Python is a GREAT choice for QGIS scripts and addons, but I just don't
think it's a suitable choice here.
* at least, until a major qt release deprecates stuff you rely on! :P
I would like to show how this could look like. You do
> not have to accept it or merge it. After all, I would probably have to
> write an enhancement proposal first. So, please take it as a proof of
> concept for now. How about that?
> Once I have a working proof of concept, I actually have a few ideas on
> how to take it forward and add a few interesting features to it - again
> as proof of concept. One key idea is the integration of the conda
> package manager. Other than pip, it actually has an official, stable
> API. And, well, QGIS has recently been packaged for Anaconda for all
> relevant platforms (kudos and thanks to everyone involved!). A conda
> integration has a hell of a lot of potential.
> > I admit the the infrastructure became a bit complicated ;) However, porting
> > the Plugin Manager to Python would require making Python a hard dependency of
> > QGIS GUI (or we should drop C++ plugins by porting them all to core, what is
> > discussed from time to time and doesn't seem to may happen).

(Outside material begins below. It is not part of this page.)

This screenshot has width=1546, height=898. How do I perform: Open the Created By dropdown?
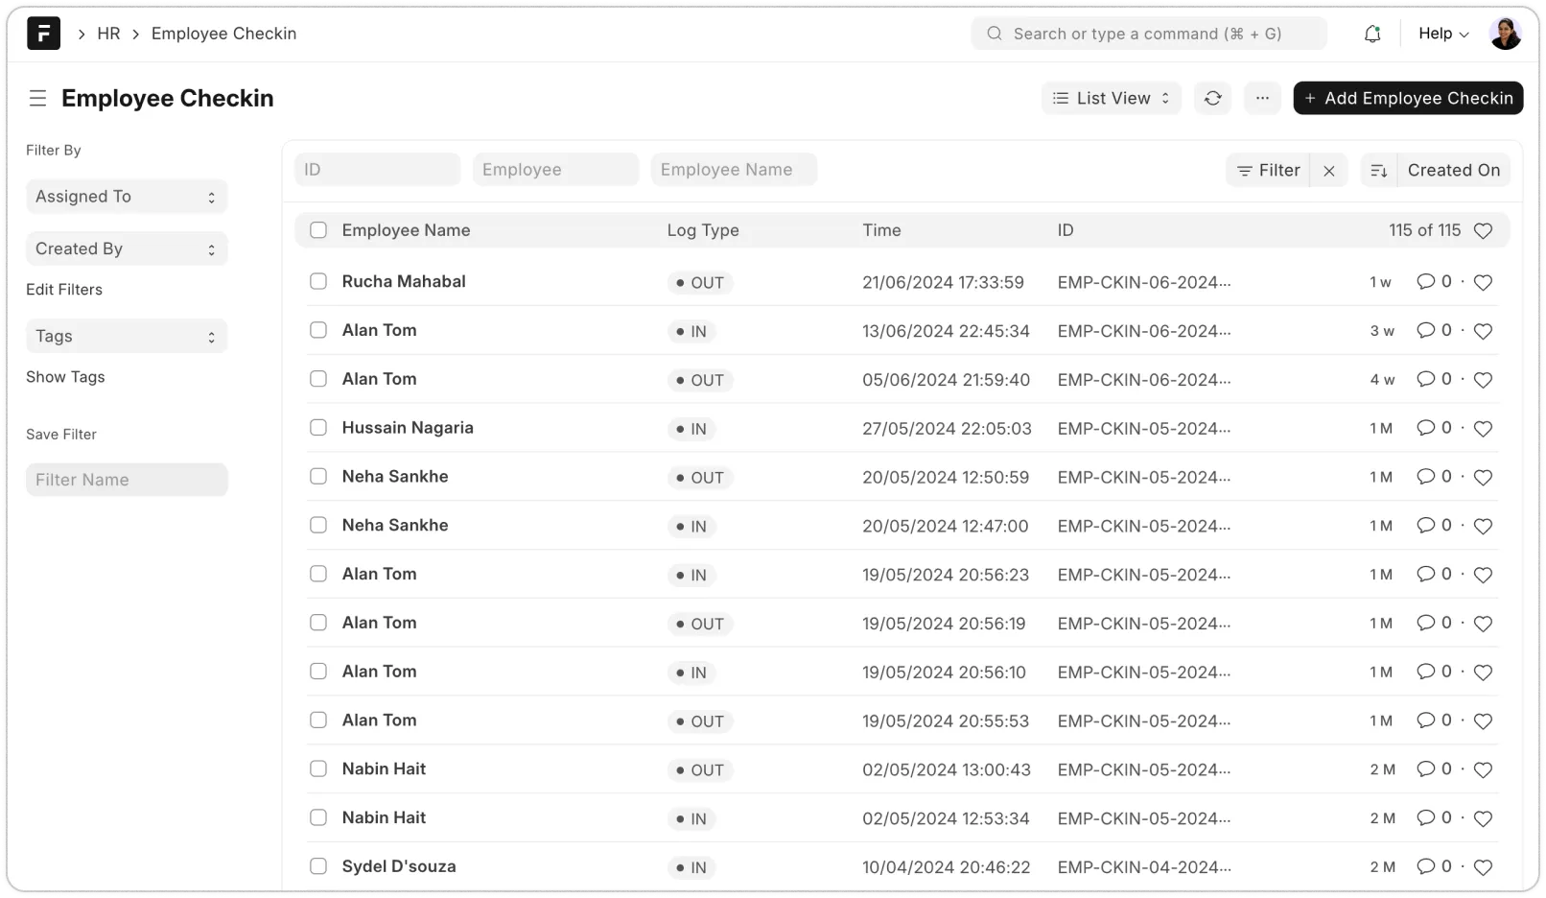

> Ok, so Python has to remain optional. This is just fine. As far as I can
> see it, C++ plugins have to be compiled with QGIS anyway. At runtime,
> all a user can do is to activate or deactivate them. Borys, am I
> understanding this correctly? If a *minimal* C++ GUI would allow exactly
> that, you could reduce a lot of the complexity. The rest could
> (following my instinct) cleanly be written in Python. I.e. if (and only
> if) Python is present, a fully featured plugin manager (for C++ *and*
> Python plugins) could drop in and *replace* the simple C++ plugin on/off
> manager GUI. How about that?
> If you're going in the opposite direction, doing all in C++, you're
> getting stuck with yet another hybrid solution, i.e. calling from C++
> into Python (not only the other way round). No matter how thin the
> remaining Python layer is, some of your current problems are likely not
> going to go away. The beauty of going (almost full) Python is that
> Python plugins can be managed by a Python manager - no hybrid required.
> If done properly, as I said before, only very few calls from Python into
> QGIS' C++ API would remain - essentially for activating and deactivating
> the C++ plugins. The manager could then, theoretically, even be made to
> optionally run stand-alone without QGIS, which leads to significantly
> easier testing with a lot less mocking.
> If I want to develop my proof of concept (and actually proof that this
> could work), I'd ideally need access to at least some methods from
> `QgsPluginRegistry`. Back to my original question: Can this class be
> accessed from Python? Or could someone help me with exposing the
> relevant methods (from one/the relevant instance of this class) to
> Python? I have no trouble with building QGIS from source if required.